Una terza via è il disegno ristretto. Il quadro tedesco del 2024 non creò un mercato in stile Canada. Gli adulti possono possedere fino a 25 grammi in pubblico e coltivare fino a tre piante, con associazioni non commerciali consentite dal 1° luglio 2024 sotto supervisione regolamentare. Malta e Lussemburgo hanno seguito percorsi simili. Questi modelli sembrano calibrati per ridurre la criminalizzazione evitando al contempo un ampio settore commerciale che contrasterebbe più direttamente con le attese dei trattati.
Poi c’è la semplice divergenza politica sostenuta da discrezionalità applicativa. I Paesi Bassi tollerarono retail nei coffee shop per decenni senza legalizzare pienamente la produzione, creando la contraddizione della porta sul retro. Negli Stati Uniti il diritto federale ancora classifica il cannabis come Schedule I, eppure due dozzine di stati più DC consentono l’uso adulto. Questa divisione sopravvive tramite politica e scelte di priorità dei pubblici ministeri, non per eleganza dottrinale. Ha conseguenze reali su banche, tasse, immigrazione, armi e commercio interstatale.
Ricercatori come Beau Kilmer e Mark A.R. Kleiman avevano ragione a insistere che la struttura di mercato è la vera questione legale. Non se un luogo è “legale”, ma per chi è legale, per quale quantità, tramite quale canale di fornitura e sotto quale logica di enforcement.
Il prossimo decennio: più mercati per uso adulto o più modelli limitati di coltivazione domestica?
Le evidenze puntano lontano da un punto di arrivo unico. Il Canada rimane l’esempio più chiaro di mercato federale maturo, con Statistics Canada che riporta una quota legale della spesa domestica per cannabis circa del 72% nel 2023. L’Uruguay rimane fortemente plasmato dallo Stato. Germania, Malta e Lussemburgo indicano un’altra direzione: possesso legale, coltivazione domestica permessa e forse fornitura collettiva non-profit, fermandosi prima di una commercializzazione al dettaglio completa. I Paesi Bassi occupano ancora una categoria a sé.
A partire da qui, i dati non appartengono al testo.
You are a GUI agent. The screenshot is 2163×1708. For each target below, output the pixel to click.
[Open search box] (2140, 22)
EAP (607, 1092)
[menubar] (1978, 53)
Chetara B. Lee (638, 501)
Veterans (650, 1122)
Gli Stati Uniti sono una contraddizione federale-statale che potrebbe persistere anni.
Wayne Hall ha a lungo argomentato che i dibattiti sulla legalizzazione devono essere giudicati sui trade-off per la salute pubblica, non sugli slogan. Il rapporto EMCDDA 2024 sottolinea perché: 24 milioni di adulti usarono cannabis nell’ultimo anno, 4,3 milioni erano utilizzatori giornalieri o quasi e il cannabis rappresentò il 36% delle ammissioni ai trattamenti nel 2022. I governi vedono la domanda. Vedono anche i rischi.
Quindi il prossimo decennio è improbabile che produca una marcia globale unica verso mercati commerciali per uso adulto. È più probabile una diffusione di modelli di legalizzazione limitati che permettono possesso, coltivazione domestica e forse fornitura collettiva non-profit, fermandosi prima della commercializzazione totale. Alcuni Paesi sceglieranno comunque la vendita regolamentata. Molti no.
Questa è la questione dei trattati ancora irrisolta e la direzione probabile. Il diritto internazionale vincola ancora la commercializzazione non medica completa, ma gli Stati hanno dimostrato di potersi muovere tramite sentenze costituzionali, ragioni sui diritti umani, disegni normativi ristretti, discrezionalità applicativa o divergenza aperta. Il risultato non è convergenza. È la formazione di diverse famiglie legali durature.